En categorías inferiores tenemos a los mediocres. Los que están y no están; los que pueden y no pueden. Son aquellos que no valen para casi nada y viven a costa de la inocencia de los demás. Estos aprovechan las crisis para hacer su agosto. Unos venden sus lágrimas encima de un paquete de proyectos inservibles. Son tantas las lágrimas que el que tiene el poder de disponer del dinero cae en sus redes. Son los llorones de siempre. En la cultura tenemos muchos ejemplos dignos de mención: el que se arrastra por una exposición o un concierto o un recital y acaba obteniendo algo a fuerza de penas y dramas personales; están los conseguidores natos, esos que tienen siempre un proyecto a mano; que tienen buena imagen y un currículum aparente, medio real, medio inventado, medio adquirido a base del sudor de otros. De esta clase hay miles, algunos de renombre alcanzado a base de pasillos, entrevistas, reverencias a concejales, alcaldes y demás ministros, y, sobre todo, poseen una paciencia y una constancia admirables. No paran de dar la tabarra hasta que consiguen les den una plaza, un cruce de caminos o una carretera secundaria para levantar un monumento a cualquier cosa.
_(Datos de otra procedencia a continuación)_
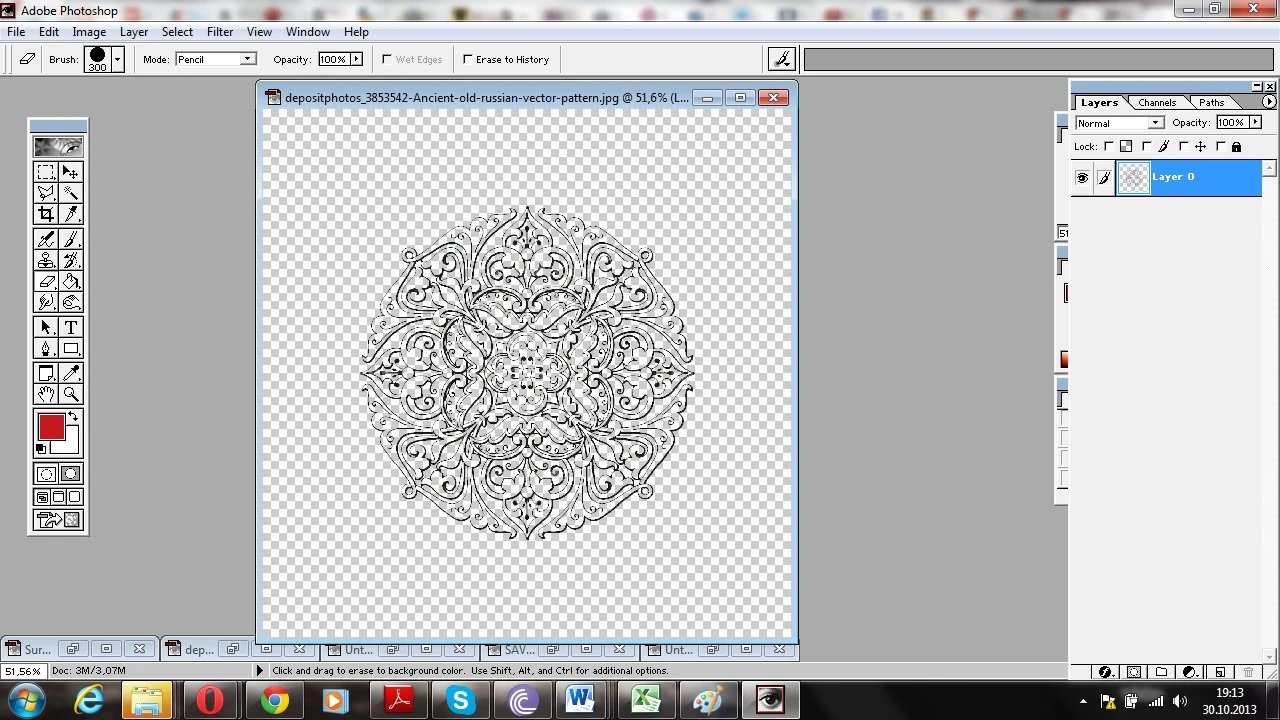Select the Hand tool

pos(46,394)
En estos momentos, un ejército de mediocres avanza hacia las casas del pueblo con un nuevo proyecto social, un poema, una escultura o un paisaje por hacer, para proponer al consistorio y al senado las maravillas que son capaces de organizar, cantar, pintar, esculpir o editar. La cultura, desgraciada hija del imperio, se refugia en sus aposentos con las pocas riquezas que aún le quedan, temerosa de este enjambre de abejas estériles que ya no tienen jardín donde libar sus mieles y acuden en tropel a pedir y a suplicar las migajas de los presupuestos. Es el momento ideal para construirse a sí mismo y luego venderse a partir de una mentira cualquiera, hacer correr la voz sobre su valía, declararlo en algún medio y afirmarlo entre aquellos que en su ignorancia lo creen y en su ignorancia lo cuentan a unos y a otros y así hacen crecer la bola hasta llegar a un punto en el que no se sabe de dónde proviene la información y todos acaban por pensar que ese rumor obedece a algo real. Un desatino, pero funciona. Lo he visto y no una sino muchas veces. La historia está llena.
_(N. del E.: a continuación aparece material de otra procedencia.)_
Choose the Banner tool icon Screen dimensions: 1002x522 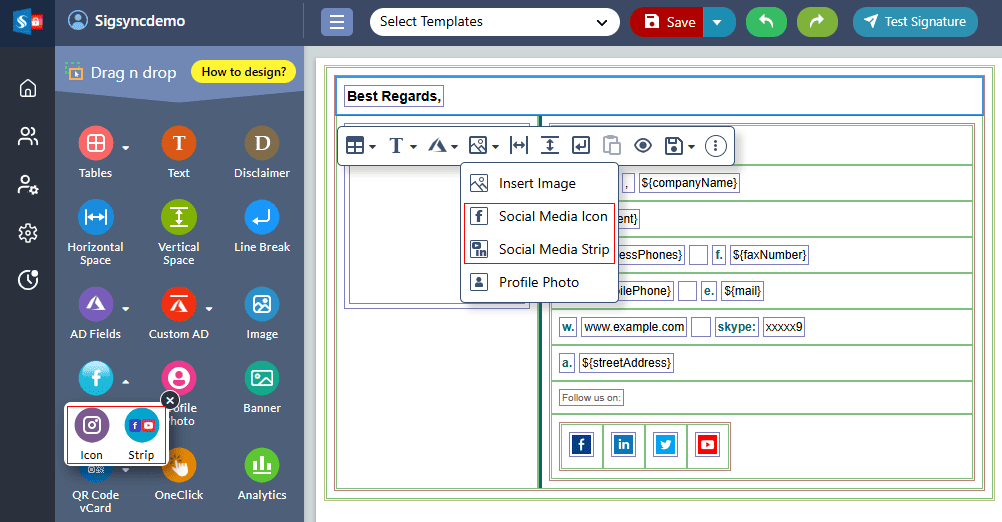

Esas mentiras han cabalgado sobre nuestros hombros desde hace siglos y esos espléndidos embusteros ocupan bibliotecas, museos con sus retratos y capítulos enteros de enciclopedias. Así funcionan los grandes trepadores del comercio, el arte y la literatura. Los conozco. Nacen y crecen a nuestro lado construyendo una mentira que se acaba convirtiendo en verdad y tanta llega a ser la conversión que incluso ellos quedan convencidos de su autenticidad. Y comienza la confusión. En literatura el experto escalador comienza a escribir libros como un loco. Y los vende. Y sigue escribiendo y alardea de ello. Y se monta y cabalga sobre montañas de manuscritos robados, plagiados, imitados y fagocitados de miles de pobres fantasmas que no tienen ni un nombre que llevarse a la boca. Y publica como suyo lo que han creado otros y se pasea con sus libros y su nombre impreso en cursiva, incluso organiza viajes de sí mismo, pagados por sí mismo o por los admiradores de sí mismo imaginándose portador de versos eternos. Y uno abre la boca y se queda perplejo ante semejante dislate. Así en el arte. Así en la música, Así en la memoria de los pueblos. Miles de mediocres ocupando altares, galerías, diccionarios y casas de cultura. Así la muerte en silencio de grandes filósofos, escritoras anónimas, músicos excelentes. Así la vida de tantos artistas y pensadores cuyos nombres no conoceremos jamás. Los mediocres suelen ganar casi siempre.